[Entries taken from a collection]

==*==

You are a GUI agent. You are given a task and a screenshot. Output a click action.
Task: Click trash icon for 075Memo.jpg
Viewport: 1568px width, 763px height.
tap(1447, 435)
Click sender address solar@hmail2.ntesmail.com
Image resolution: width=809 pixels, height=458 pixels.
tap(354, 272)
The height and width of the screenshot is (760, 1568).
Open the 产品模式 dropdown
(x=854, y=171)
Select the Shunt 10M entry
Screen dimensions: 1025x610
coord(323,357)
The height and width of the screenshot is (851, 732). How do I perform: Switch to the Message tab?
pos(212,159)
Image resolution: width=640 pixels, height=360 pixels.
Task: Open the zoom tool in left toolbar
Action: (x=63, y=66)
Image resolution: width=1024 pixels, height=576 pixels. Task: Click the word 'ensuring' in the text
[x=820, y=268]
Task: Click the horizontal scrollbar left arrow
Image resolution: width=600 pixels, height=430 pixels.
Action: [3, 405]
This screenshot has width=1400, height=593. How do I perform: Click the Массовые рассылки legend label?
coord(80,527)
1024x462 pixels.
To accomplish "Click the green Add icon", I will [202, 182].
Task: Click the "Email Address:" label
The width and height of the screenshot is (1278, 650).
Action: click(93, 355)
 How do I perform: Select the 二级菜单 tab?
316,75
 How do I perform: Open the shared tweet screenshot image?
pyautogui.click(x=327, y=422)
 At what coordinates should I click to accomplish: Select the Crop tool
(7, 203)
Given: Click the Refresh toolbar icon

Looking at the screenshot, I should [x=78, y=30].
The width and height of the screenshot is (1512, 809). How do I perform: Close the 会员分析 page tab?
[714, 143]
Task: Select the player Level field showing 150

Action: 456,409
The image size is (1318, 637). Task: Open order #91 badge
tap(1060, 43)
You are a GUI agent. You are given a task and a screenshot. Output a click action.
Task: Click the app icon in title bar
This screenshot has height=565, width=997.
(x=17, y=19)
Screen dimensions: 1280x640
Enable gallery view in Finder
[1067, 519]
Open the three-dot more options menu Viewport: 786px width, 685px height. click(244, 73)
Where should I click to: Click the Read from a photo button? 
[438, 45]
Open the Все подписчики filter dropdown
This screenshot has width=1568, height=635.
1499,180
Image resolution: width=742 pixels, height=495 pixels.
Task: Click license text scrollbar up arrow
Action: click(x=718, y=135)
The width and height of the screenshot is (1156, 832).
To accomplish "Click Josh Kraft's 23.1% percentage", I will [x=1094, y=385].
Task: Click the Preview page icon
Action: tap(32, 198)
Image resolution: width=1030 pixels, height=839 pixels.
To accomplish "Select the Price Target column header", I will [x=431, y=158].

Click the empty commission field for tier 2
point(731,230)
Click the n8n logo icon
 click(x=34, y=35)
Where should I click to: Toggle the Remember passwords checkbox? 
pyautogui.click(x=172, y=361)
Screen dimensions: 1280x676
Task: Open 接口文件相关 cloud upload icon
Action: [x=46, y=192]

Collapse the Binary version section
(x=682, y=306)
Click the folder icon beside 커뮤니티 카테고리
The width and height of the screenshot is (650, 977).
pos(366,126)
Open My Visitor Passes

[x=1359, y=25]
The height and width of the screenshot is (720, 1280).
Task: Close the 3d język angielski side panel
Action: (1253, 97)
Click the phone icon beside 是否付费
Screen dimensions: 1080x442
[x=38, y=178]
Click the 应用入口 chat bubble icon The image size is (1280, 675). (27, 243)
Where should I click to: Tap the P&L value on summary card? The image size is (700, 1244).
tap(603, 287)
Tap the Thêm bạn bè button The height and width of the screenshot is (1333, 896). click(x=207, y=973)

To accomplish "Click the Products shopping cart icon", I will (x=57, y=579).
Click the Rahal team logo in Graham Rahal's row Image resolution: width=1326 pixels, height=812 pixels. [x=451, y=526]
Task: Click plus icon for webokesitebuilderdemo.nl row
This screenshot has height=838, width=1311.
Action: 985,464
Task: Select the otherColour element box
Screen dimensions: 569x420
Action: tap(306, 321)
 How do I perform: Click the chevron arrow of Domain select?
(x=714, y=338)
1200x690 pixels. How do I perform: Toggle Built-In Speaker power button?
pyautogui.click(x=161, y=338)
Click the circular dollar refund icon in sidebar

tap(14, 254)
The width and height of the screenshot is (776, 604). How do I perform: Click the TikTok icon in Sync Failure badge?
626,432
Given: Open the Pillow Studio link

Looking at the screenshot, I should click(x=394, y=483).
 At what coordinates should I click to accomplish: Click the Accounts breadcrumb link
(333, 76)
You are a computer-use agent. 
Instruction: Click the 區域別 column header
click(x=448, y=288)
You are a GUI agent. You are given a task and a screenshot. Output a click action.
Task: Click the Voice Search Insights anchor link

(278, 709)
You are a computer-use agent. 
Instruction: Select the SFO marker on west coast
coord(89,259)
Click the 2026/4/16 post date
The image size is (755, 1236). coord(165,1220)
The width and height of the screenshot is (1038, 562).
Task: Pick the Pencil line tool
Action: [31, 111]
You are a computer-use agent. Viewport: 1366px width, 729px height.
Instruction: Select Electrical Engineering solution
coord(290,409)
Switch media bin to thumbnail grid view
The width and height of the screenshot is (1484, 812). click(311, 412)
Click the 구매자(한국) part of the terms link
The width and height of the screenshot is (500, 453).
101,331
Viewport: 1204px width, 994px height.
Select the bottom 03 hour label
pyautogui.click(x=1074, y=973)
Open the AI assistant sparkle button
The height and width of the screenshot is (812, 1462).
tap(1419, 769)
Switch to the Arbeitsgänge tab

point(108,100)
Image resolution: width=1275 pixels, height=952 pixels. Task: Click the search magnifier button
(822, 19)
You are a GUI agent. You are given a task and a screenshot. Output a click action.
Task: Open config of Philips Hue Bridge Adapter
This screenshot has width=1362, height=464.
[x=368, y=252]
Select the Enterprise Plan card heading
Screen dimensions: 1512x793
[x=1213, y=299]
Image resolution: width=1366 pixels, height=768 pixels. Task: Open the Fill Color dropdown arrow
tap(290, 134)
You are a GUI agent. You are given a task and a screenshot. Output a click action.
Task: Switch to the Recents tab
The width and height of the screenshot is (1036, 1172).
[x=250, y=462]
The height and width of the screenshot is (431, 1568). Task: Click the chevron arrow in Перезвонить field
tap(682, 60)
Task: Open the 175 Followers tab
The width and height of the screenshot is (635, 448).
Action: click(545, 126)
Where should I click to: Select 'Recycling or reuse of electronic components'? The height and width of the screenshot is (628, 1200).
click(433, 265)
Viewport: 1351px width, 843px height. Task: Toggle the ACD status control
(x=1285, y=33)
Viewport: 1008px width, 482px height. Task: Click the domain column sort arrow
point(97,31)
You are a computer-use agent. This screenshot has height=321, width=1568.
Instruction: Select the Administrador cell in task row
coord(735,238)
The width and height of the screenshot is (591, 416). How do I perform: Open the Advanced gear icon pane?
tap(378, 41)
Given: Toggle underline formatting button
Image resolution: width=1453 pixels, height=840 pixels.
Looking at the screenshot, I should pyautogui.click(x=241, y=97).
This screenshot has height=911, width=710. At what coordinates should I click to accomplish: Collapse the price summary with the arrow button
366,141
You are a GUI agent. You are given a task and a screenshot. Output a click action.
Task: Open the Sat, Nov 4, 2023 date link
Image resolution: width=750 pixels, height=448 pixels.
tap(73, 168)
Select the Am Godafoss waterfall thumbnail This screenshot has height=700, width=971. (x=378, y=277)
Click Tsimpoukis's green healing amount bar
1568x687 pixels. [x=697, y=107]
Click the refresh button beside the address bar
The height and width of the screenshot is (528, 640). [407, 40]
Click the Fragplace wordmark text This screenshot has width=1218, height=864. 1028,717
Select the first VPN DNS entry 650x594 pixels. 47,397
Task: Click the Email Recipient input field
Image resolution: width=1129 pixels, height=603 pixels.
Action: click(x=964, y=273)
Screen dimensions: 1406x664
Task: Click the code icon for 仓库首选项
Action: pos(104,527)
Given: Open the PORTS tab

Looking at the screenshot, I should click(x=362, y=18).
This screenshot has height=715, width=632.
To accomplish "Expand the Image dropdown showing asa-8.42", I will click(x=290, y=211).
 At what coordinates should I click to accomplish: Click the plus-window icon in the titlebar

==*==

■ Work task:
Look through the entries above for the word "Email". Copy every line where it shows up.

■ Task output:
Task: Click the "Email Address:" label
Task: Click the Email Recipient input field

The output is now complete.